A bit further down in Pew’s report, though, was an interesting detail. Americans of every income range view things such as the cost of health care and the prices of food and consumer goods as affecting their household incomes. But only those making $75,000 a year or more worry about stock prices as something that will affect their household finances.

In other words, 2018’s stock volatility should be more worrisome to the wealthy than to the poor.


Why do the wealthy see stock prices as more important to their household budgets? Well, quite simply, because they own more stock. Our Chris Ingraham assessed stock ownership by wealth percentile last year and found the distribution heavily weighted to wealthier Americans.


That is wealth, as opposed to income, and stock ownership contributes to household wealth. But the Federal Reserve indicates that only 14 percent of Americans own individual stocks and that only 52 percent have any sort of retirement account, including 401(k)s. Many Americans don’t participate in the market at all. So they probably don’t see it affecting their household finances much.

There is an interesting additional finding in that Pew analysis. Poorer households are more likely to say that the federal budget deficit affects their household finances. Why? Perhaps because lower-income households are more dependent on government programs. It is hard to say.

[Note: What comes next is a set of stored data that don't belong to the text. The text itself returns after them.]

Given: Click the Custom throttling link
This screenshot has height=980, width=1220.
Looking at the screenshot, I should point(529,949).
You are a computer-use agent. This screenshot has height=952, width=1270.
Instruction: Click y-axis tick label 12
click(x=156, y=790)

For those worried about the deficit, some bad news: It continues to grow. The annual deficit contributes to the federal debt, which, under Trump, has hit $21 trillion for the first time. It was just shy of $20 trillion when he took office, meaning that it has gone up more than 5 percent since then.

We can look at it the same way we looked at the stock price changes. The debt is up almost as much this year as it was in all of 2017. (The lulls in debt increases correlate to periods before the debt limit was raised.)

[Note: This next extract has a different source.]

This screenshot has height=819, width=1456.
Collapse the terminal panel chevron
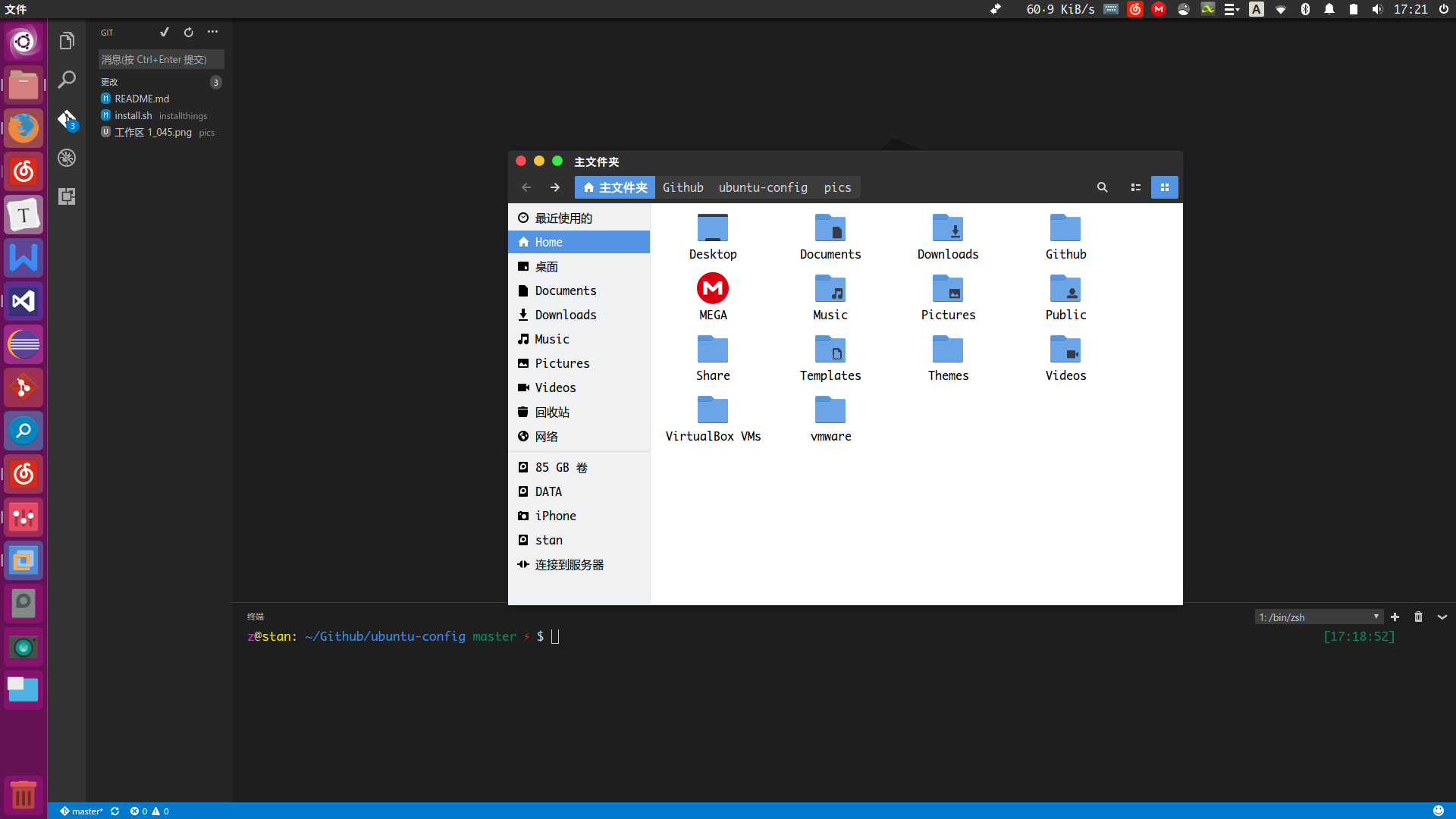1442,617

This isn’t the deficit, but it gets at the same point: The government is spending a lot of money.

Poorer households are also more worried about food prices and the availability of jobs. On Thursday, General Mills announced that it was raising prices to help combat inflation, a potentially worrisome development down the road. But job availability — as Trump would be the first to point out — is high. The economy added 313,000 jobs in February, and unemployment remains at recent lows.


The good news for those wealthy Americans worried about stock prices is that stock prices are much more volatile than, say, employment. When prices plunged in February, they quickly gained back much of their value. Excluding the dip last month, the Dow Jones hasn’t been this low since … Nov. 29.

No wonder economic confidence hasn’t taken much of a hit.

Scott Clement contributed to this report.